Time will tell as new cases come through the courts whether the bold approach in R v Thames Water will be followed closely. Moreover, it may be that as new cases are decided, more certainty will be placed around the “very large” organisation category where at present there is still disagreement as to how a starting point should be reached here, with Mr Justice Mitting stating in R v Thames Water that a “mechanistic” approach should be avoided.
Individual offenders
High net worth individuals should also be wary of the changes to sentencing for environmental crime. Indeed, as well as applying to organisations, the Sentencing Guideline applies to all individuals over the age of 18 (although with a different series of steps for determining a sentence). In the case of Natural England v Day [2014] EWCA Crim 2683, despite being heard at a time before R v Thames Water and, indeed, despite the individual being sentenced before the Sentencing Guideline came into force, the approach taken was consistent with the approach taken in R v Thames Water.
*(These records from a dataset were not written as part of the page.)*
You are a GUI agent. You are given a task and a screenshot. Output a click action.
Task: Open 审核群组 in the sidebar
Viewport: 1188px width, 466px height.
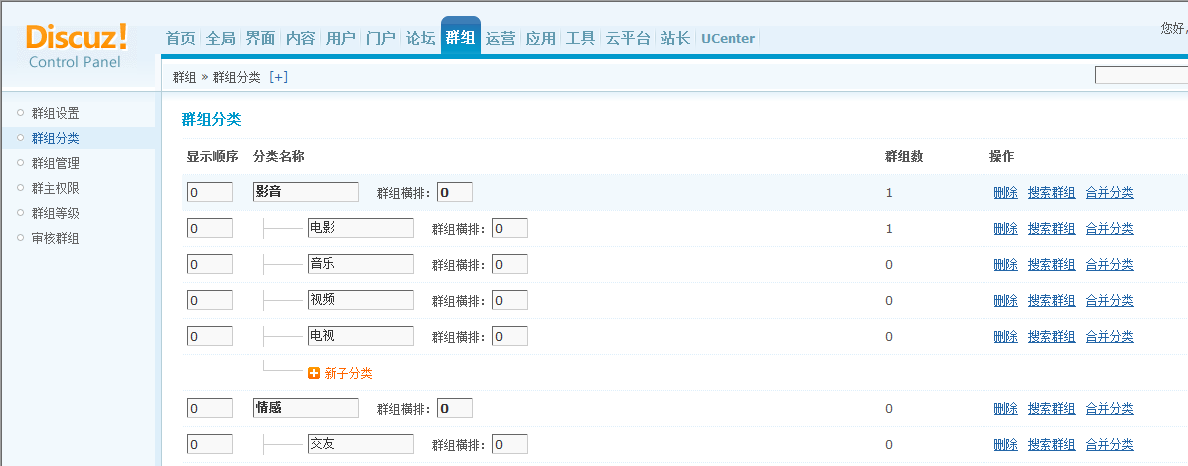[55, 238]
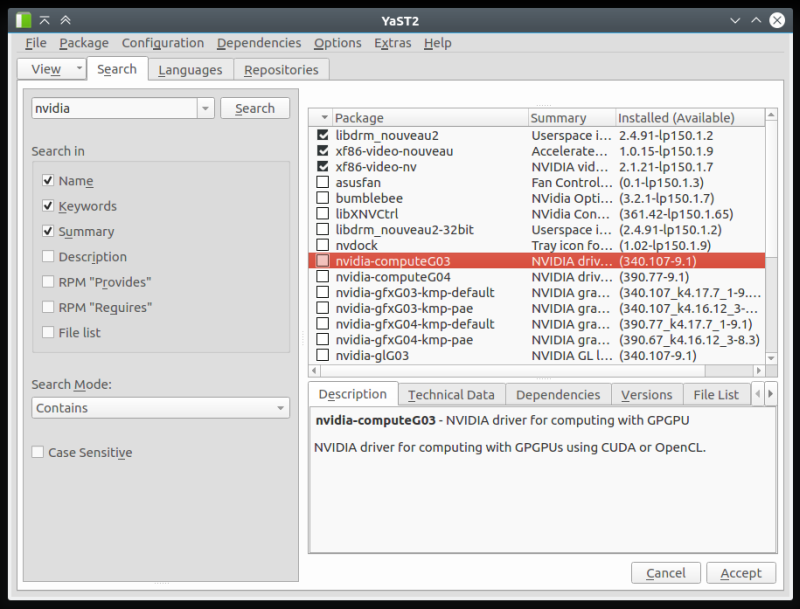Open the Dependencies menu
Image resolution: width=800 pixels, height=609 pixels.
(258, 43)
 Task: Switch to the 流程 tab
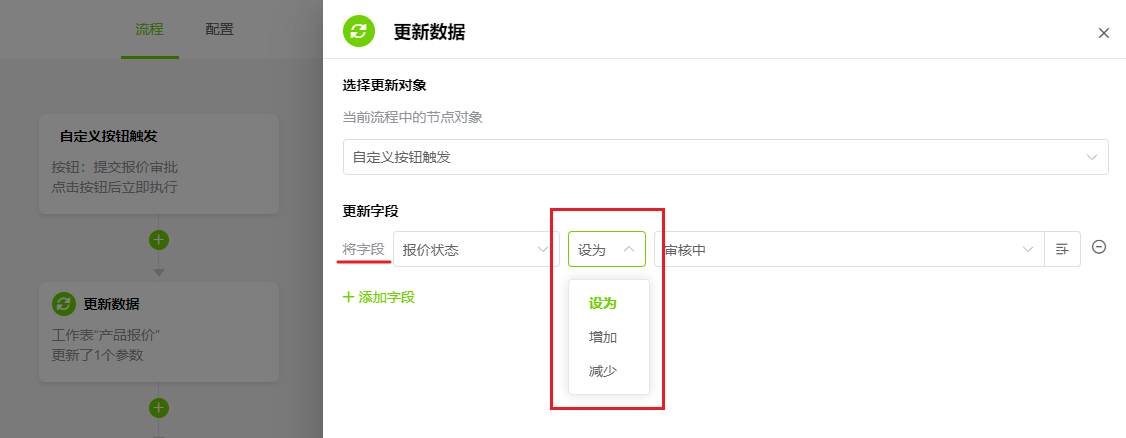(x=149, y=29)
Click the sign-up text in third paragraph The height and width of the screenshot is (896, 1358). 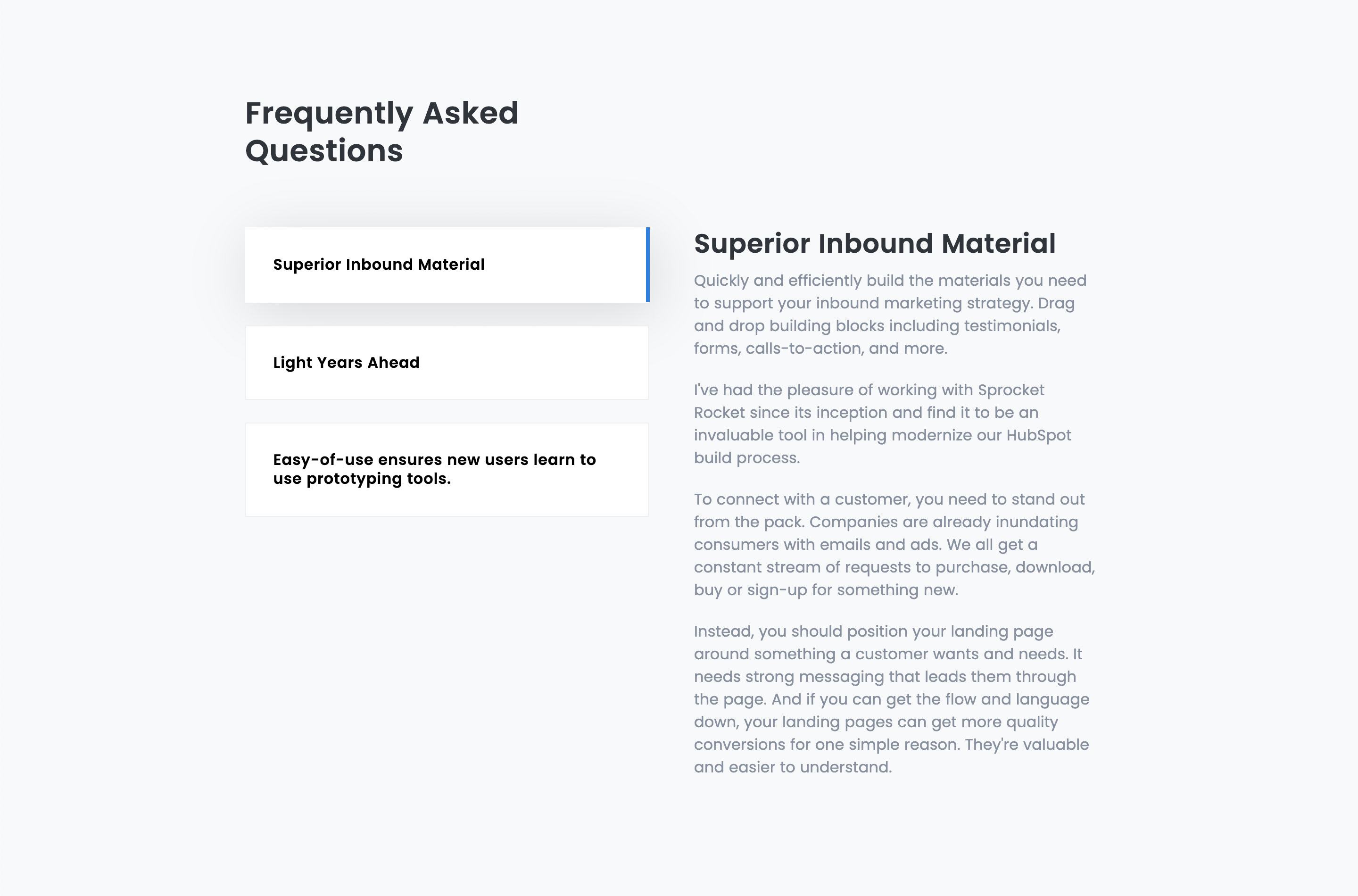point(785,590)
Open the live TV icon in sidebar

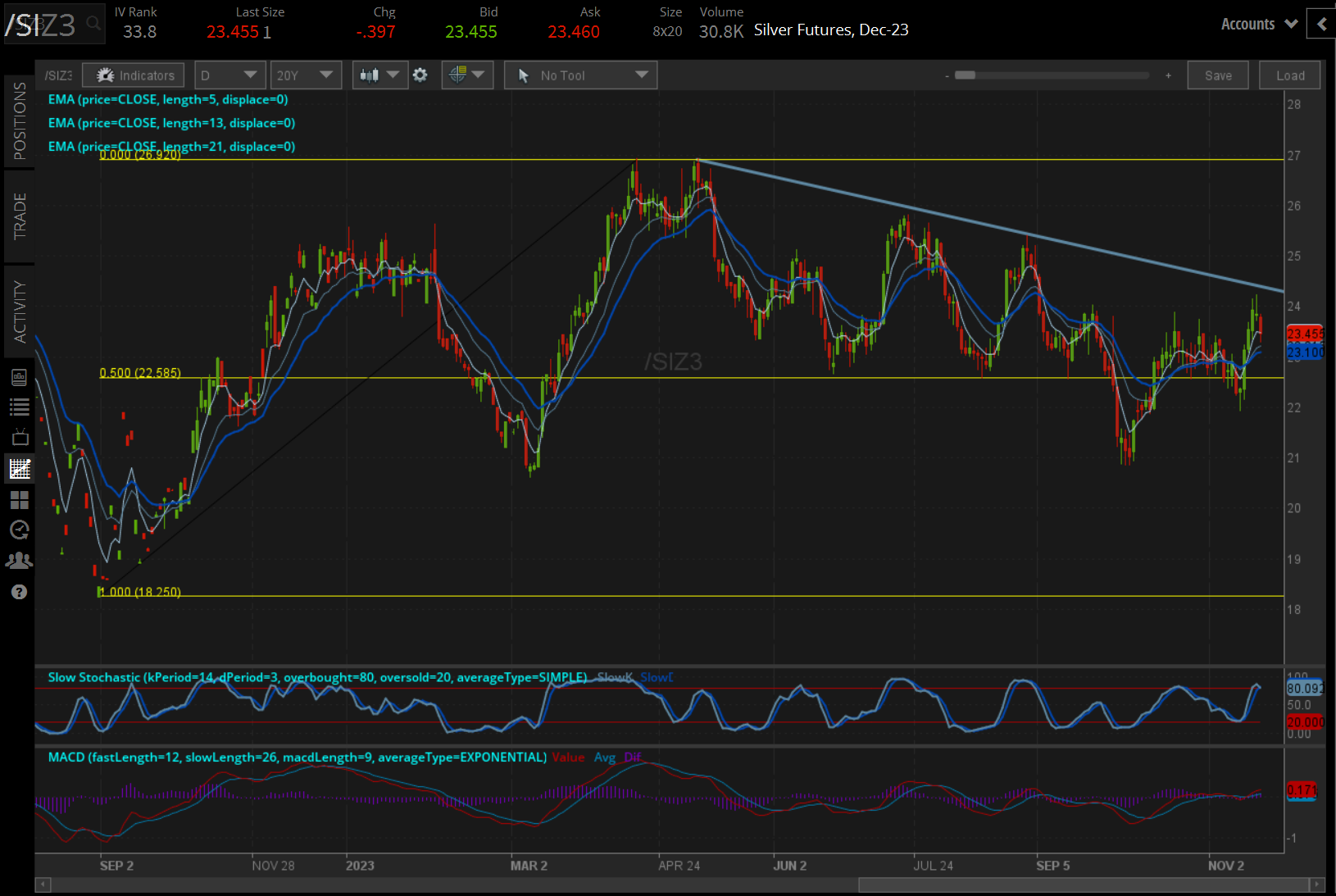(x=19, y=437)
The case concerned an appeal against the sentence of a very wealthy businessman who had been fined £450,000 for carrying out unauthorised works to an SSSI in gross negligence. The Court of Appeal dismissed the appeal, stating that that the fine was “entirely proportionate to the culpability and the harm caused”. The Court of Appeal went on to say: “A fine in seven figures should not therefore be regarded as inappropriate in cases where such a fine was necessary: (1) to bring home to a man of enormous wealth the seriousness of his criminality in cases such as this where there was gross negligence in pursuit of commercial gain; (2) to protect the public interest in SSSIs; and (3) to deter others”.
The content of this page is a summary of the law in force at the date of publication and is not exhaustive, nor does it contain definitive advice. Specialist legal advice should be sought in relation to any queries that may arise.